There should be a byte output stream. An output stream parameter could be appended to per byte, without intermediate arrays; and only at the end might need a NUL byte. If str occupies N UTF bytes, then the result will at most need 2N UTF bytes. _N UTF-16 bytes ~ to N/2 code points ~ max 2N UTF-8 (N/2 * 4-byte sequences)._

That terminator should be added outside the loop.
Creating arrays is superfluous, immediately return the single bytes. (This would be the case for delivering the result somewhat like cout << ((codepoint >> 6) & 0x1F) | 0xC0)
You nicely validate the input for illegal UTF-16 chars above the max.
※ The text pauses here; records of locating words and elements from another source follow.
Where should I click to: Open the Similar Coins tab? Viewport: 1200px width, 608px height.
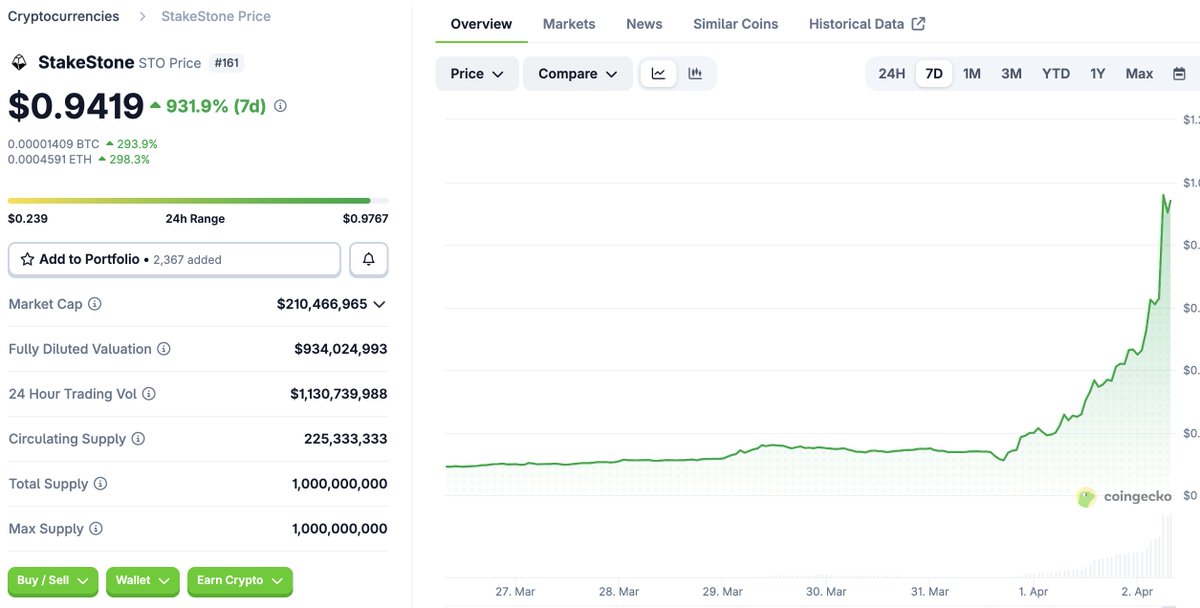click(x=735, y=22)
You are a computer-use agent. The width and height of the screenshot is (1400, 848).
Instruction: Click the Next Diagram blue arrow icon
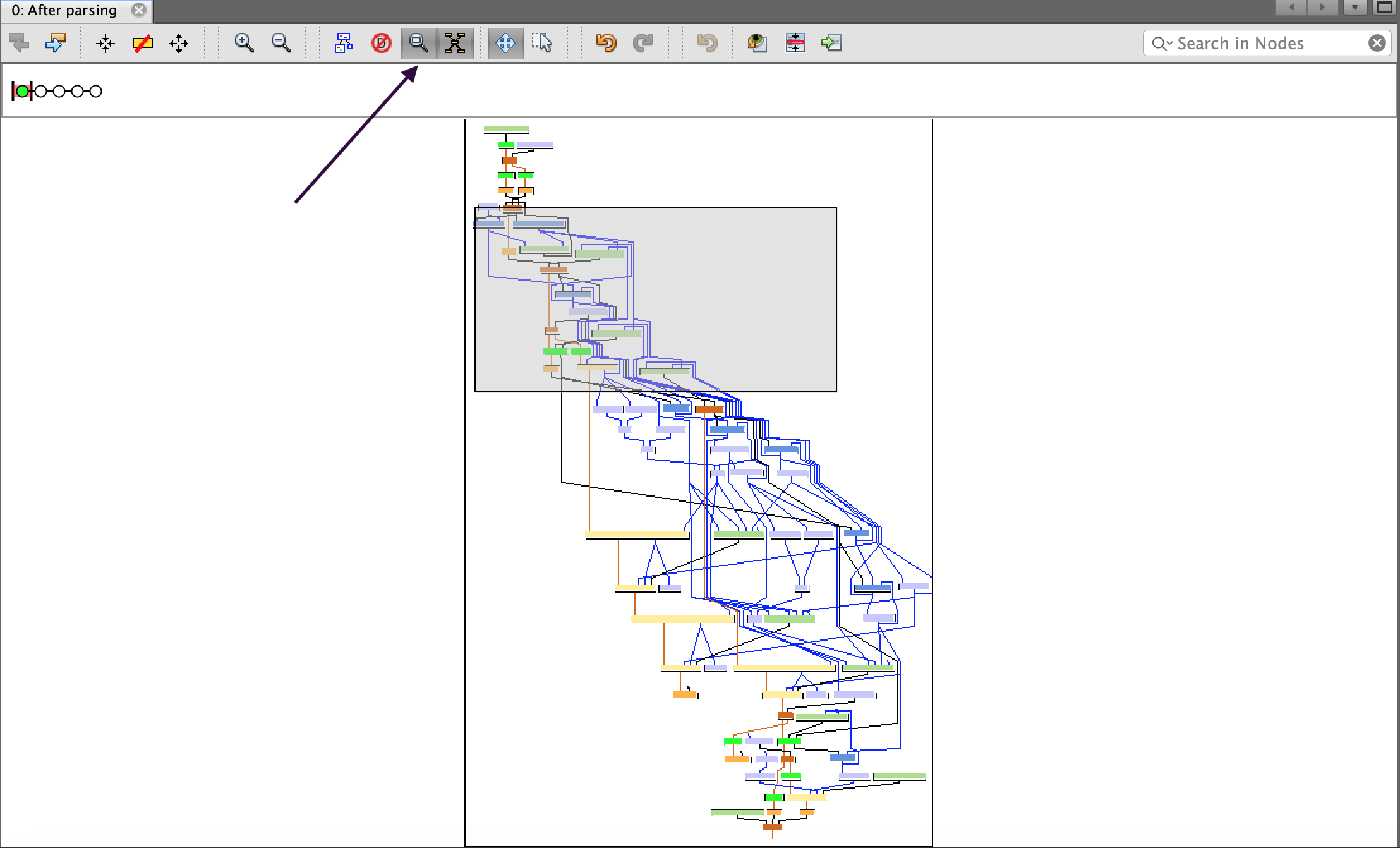(56, 43)
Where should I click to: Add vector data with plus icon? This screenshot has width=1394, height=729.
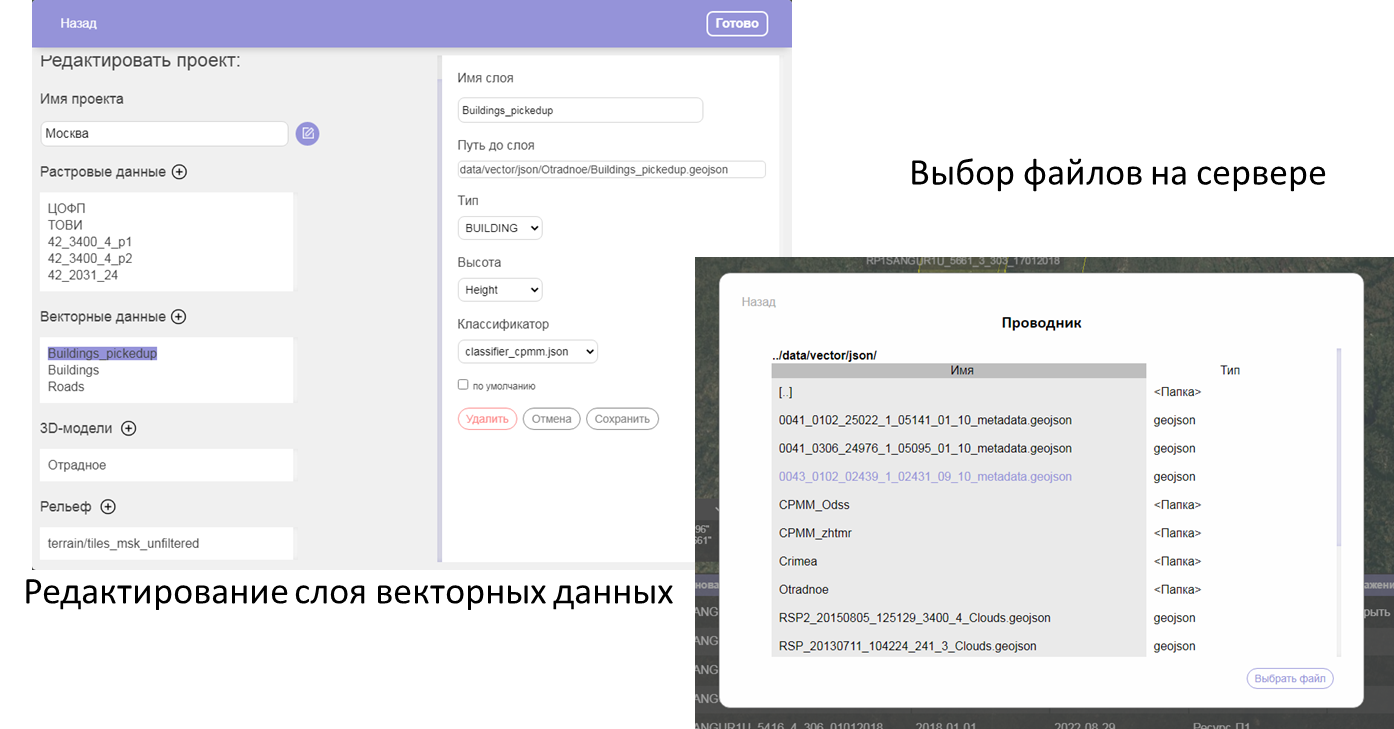[178, 317]
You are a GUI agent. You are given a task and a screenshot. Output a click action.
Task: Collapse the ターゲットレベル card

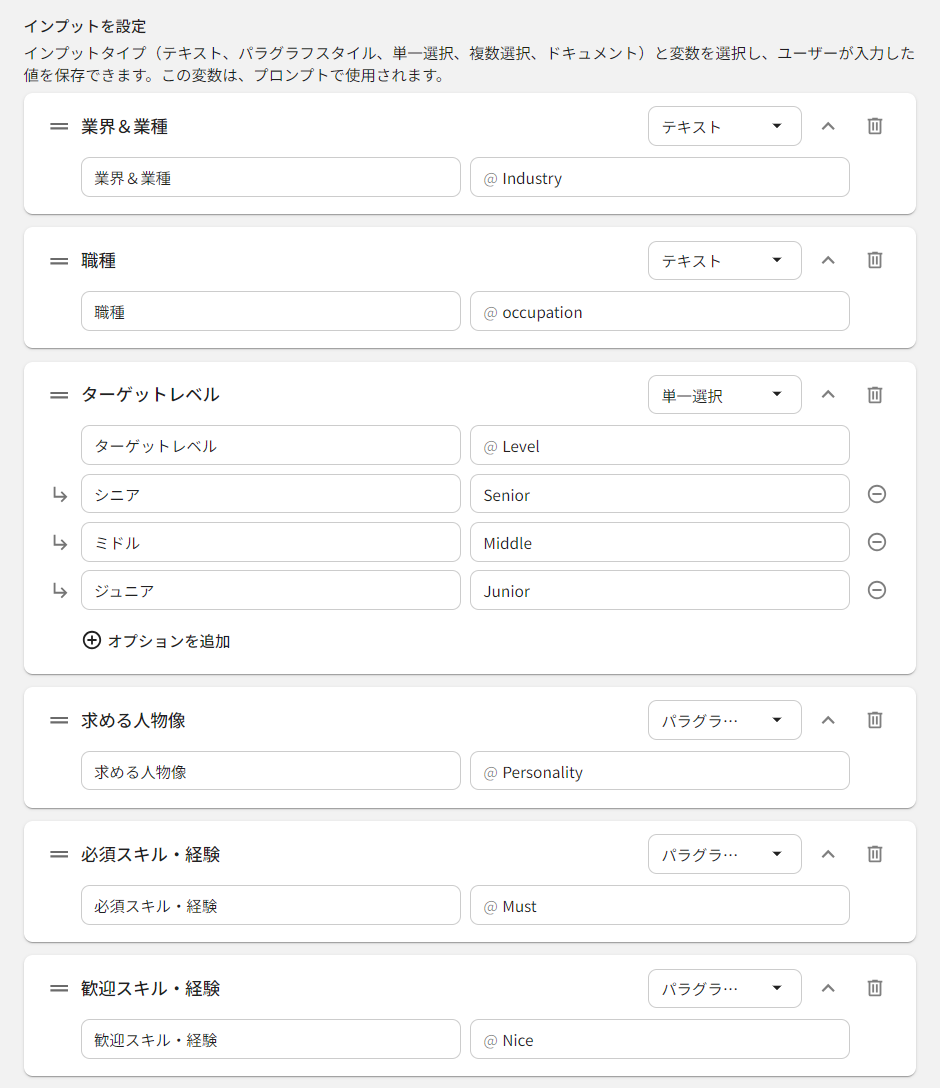pos(827,394)
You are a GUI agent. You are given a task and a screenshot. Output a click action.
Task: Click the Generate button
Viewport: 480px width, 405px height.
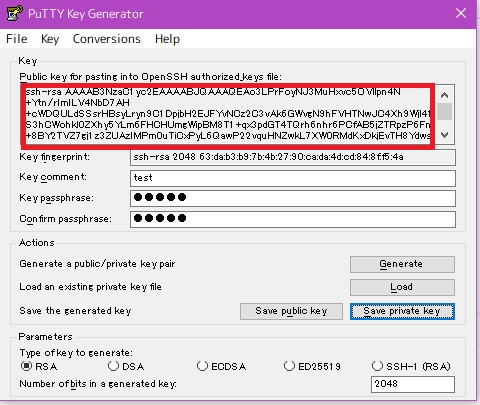tap(402, 264)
In java one would throw an exception, you just discard the char.
(A matter of taste) Maybe consider an API with a string length as input parameter instead of relying on a NUL terminator. If the area of application is file based, that would even be more natural.

First a special problem: Unicode 0 is a terminator char in strings in C/C++. Modified UTF (i.e. UTF-8) deals with this by also doing the encoding for what officially should be one byte 0. As decoding poses no problem. You might consider this. For instance simply requiring modified UTF-16 on input as you check the terminator.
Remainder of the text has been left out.